* Trecho da fonte *
**********
Buenos Aires, Argentina, 23/11/2011 – Surgidas no calor da crise econômico-financeira, do final de 2001, as cooperativas na Argentina passaram a ser um atalho para a participação de mulheres em áreas tradicionalmente consideradas masculinas. “No começo não foi fácil para os homens aceitarem a mulher como companheira em áreas como a construção, mas, agora que as cooperativas vão nos integrando, eles estão se acostumando a nos ver”, contou Roxana Jiménez à IPS. Jiménez integra uma cooperativa de construção formada por dez homens e seis mulheres, e também preside a Federação de Cooperativas de Trabalho na província de Santiago del Estero, com mais de 800 associados.
“Agora é visto como normal, reconhecem que as mulheres aprendem rápido o ofício, não apenas o da construção, mas também de eletricidade, encanamento, colocação de azulejo e tudo o que é necessário”, afirmou Jiménez. Sua cooperativa é contratada para obras de infraestrutura nos municípios da província, além de projetos particulares. Esta modalidade de trabalho surgiu por impulso do próprio Estado em 2003, como resposta primária aos elevados níveis de pobreza, desemprego e outros graves problemas sociais que deixaram três anos de recessão e a crise de dezembro de 2001, que terminou com o governo centrista de Fernando de la Rúa na metade de seu mandato de quatro anos.
**********
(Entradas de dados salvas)
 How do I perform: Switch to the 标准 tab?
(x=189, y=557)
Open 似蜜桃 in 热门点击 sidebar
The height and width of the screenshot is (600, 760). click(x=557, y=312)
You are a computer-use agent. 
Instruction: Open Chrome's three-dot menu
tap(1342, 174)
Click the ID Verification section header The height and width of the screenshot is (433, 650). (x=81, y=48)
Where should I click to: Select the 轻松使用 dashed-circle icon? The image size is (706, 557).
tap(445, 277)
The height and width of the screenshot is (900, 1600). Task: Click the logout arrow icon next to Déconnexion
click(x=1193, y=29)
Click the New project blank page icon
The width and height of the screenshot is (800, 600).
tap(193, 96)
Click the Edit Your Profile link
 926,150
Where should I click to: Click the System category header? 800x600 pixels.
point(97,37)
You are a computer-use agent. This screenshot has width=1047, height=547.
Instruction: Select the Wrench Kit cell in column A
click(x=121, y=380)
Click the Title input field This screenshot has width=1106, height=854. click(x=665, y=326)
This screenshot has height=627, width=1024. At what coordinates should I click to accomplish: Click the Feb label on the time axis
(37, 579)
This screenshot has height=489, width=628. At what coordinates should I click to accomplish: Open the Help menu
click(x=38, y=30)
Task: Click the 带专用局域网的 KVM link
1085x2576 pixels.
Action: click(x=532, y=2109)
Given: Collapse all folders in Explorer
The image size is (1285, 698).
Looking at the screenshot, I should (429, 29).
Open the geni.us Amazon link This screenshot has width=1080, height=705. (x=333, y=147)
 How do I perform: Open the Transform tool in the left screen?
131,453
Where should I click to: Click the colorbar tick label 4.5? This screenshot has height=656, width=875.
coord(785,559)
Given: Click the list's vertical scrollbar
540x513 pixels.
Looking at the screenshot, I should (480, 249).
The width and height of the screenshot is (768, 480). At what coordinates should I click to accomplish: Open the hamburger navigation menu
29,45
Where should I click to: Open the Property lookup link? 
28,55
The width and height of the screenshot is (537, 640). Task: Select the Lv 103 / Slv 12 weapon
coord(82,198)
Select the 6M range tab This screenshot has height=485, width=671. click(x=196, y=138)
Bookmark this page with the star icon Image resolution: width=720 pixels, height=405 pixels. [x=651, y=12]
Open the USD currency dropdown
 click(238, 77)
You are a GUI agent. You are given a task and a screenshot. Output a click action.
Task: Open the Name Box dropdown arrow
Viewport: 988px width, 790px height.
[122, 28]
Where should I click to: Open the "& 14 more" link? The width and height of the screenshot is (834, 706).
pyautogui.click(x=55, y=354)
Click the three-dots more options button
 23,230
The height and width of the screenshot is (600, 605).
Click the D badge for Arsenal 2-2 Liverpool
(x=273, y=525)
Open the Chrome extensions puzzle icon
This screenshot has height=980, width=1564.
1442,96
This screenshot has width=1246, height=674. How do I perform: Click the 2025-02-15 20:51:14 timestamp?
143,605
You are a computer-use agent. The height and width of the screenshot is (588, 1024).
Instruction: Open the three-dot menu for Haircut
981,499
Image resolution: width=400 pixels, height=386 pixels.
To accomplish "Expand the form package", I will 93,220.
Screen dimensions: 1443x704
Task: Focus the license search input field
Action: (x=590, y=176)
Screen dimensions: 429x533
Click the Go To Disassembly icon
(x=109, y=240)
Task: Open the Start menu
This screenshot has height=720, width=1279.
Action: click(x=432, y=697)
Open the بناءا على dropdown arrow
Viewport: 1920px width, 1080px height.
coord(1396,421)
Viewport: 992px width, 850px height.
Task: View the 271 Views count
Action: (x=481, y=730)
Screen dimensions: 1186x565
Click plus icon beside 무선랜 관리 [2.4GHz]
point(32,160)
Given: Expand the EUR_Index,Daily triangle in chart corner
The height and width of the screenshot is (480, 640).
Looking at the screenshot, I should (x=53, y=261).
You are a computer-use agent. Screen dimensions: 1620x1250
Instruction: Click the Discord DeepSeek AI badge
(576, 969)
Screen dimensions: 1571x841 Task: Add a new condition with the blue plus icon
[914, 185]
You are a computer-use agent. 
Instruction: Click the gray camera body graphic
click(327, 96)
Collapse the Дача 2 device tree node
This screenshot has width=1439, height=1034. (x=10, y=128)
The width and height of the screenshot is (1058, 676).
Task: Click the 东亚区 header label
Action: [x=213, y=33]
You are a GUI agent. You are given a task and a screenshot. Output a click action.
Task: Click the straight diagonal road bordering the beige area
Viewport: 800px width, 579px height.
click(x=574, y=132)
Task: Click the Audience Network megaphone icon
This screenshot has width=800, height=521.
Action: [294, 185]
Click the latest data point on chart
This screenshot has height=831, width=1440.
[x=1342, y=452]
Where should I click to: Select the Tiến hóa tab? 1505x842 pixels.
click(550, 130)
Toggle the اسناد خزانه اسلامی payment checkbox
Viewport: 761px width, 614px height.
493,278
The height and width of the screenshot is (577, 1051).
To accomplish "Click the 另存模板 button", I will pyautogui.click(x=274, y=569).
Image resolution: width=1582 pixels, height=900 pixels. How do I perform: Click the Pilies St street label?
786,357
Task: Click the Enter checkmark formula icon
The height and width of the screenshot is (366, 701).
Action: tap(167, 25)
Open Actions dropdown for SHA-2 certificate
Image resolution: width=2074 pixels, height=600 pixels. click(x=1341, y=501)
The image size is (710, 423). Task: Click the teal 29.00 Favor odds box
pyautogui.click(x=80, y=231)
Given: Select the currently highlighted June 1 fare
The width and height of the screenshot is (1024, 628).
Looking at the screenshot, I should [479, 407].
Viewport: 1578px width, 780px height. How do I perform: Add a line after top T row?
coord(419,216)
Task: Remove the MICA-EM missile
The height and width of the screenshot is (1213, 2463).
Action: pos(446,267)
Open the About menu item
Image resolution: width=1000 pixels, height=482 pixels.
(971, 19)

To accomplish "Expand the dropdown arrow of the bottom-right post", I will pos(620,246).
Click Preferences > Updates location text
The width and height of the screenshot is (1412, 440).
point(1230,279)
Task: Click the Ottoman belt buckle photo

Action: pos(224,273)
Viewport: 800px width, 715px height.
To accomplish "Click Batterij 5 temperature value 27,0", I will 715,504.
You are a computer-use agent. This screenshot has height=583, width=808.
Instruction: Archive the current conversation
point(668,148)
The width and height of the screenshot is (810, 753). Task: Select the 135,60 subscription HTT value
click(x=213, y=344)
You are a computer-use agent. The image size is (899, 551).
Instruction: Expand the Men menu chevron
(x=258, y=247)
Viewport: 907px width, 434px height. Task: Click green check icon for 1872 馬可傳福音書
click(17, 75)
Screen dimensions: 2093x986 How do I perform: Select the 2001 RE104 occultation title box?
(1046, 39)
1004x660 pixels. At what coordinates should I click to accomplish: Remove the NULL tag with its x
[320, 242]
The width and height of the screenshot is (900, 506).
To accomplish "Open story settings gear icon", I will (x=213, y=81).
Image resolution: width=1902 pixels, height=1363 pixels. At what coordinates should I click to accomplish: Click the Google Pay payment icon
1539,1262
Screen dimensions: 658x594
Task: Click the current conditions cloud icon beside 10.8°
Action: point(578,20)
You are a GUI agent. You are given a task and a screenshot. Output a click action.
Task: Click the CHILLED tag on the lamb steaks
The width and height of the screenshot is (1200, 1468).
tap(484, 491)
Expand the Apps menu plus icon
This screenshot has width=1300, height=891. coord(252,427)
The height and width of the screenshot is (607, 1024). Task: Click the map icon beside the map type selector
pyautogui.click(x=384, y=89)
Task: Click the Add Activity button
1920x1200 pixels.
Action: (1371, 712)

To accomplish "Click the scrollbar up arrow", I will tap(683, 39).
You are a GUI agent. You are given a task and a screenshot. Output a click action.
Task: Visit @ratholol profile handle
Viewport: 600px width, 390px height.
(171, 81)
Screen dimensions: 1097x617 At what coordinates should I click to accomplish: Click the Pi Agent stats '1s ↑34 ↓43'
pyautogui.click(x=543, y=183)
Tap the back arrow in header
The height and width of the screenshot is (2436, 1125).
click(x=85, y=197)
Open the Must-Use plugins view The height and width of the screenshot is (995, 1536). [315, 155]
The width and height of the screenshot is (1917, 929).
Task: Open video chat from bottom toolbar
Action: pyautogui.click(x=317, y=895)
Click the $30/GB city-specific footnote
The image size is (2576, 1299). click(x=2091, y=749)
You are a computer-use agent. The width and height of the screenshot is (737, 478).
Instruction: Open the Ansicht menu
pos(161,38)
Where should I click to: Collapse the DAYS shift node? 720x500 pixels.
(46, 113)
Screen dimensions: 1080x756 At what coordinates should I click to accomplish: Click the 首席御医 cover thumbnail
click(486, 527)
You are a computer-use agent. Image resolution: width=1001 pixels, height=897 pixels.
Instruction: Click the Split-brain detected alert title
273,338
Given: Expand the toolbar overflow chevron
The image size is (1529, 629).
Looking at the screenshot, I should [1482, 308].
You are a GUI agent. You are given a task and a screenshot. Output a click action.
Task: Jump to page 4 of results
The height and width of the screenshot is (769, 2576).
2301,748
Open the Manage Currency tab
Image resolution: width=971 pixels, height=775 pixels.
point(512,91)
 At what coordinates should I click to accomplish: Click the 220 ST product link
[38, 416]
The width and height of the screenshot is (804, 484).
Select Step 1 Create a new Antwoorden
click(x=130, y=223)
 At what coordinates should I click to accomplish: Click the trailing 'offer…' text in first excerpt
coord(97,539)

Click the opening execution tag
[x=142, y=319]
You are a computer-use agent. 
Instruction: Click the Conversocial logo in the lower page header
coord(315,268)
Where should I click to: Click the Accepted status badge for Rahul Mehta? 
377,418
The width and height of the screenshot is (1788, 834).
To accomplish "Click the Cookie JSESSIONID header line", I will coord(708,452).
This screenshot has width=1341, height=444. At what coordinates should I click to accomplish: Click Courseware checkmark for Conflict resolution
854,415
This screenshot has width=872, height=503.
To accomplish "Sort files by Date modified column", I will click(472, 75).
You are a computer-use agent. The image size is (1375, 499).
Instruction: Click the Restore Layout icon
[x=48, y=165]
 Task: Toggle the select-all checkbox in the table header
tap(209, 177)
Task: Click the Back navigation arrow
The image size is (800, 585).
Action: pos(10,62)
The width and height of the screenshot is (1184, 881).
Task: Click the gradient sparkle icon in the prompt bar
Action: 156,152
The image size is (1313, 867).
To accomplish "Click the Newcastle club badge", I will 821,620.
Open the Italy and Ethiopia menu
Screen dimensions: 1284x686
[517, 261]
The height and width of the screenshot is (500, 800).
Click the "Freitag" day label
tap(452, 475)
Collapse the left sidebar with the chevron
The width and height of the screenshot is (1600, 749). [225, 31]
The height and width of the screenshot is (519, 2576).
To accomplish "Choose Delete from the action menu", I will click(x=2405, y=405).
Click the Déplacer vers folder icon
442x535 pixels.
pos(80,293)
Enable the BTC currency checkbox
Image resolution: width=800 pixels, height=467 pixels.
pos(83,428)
**********
* Enunciado 1 *
Responda com base no texto sobre as cooperativas na Argentina:
(a) Quantos homens e quantas mulheres formam a cooperativa de construção de Roxana Jiménez?
(b) Quantos associados tem a Federação de Cooperativas de Trabalho na província de Santiago del Estero?
(c) Em que ano essa modalidade de trabalho surgiu por impulso do próprio Estado?
* Enunciado 2 *
Retome o texto sobre as cooperativas na Argentina a partir da última frase apresentada e dê continuidade a ele.
A listagem provém de outra fonte.

* Resposta 1 *
(a) Dez homens e seis mulheres.
(b) Mais de 800 associados.
(c) Em 2003.

* Resposta 2 *
Inicialmente, o Estado propôs a formação de 50 cooperativas de 16 membros cada uma, dando aos desempregados capacitação e emprego. Como muitos dos homens que aderiam não conheciam os ofícios, foram aprendendo junto com as mulheres. O presidente da Federação de Cooperativas de Trabalho Unidas de Florencio Varela, Cristian Miño, começou como desempregado em 2003 e hoje trabalha e lidera um movimento de 600 associados, uma “empresa social”, afirma.
Miño contou à IPS que na Confederação Nacional de Cooperativas de Trabalho (CNCT), à qual pertencem três mil cooperativas e da qual também é secretário, entre 35% e 40% dos associados são mulheres e cada vez têm um papel mais destacado no movimento. De fato, as entrevistas com a IPS foram feitas durante o I Encontro Nacional de Mulheres Cooperativistas da CNCT, realizado em Buenos Aires nos dias 18 e 19 deste mês para troca de experiências. Segundo Miño, há cooperativas formadas exclusivamente por mulheres em pelo menos quatro províncias do país, mas a maioria é mista, ainda que as áreas sejam consideradas historicamente masculinas, como no caso da construção.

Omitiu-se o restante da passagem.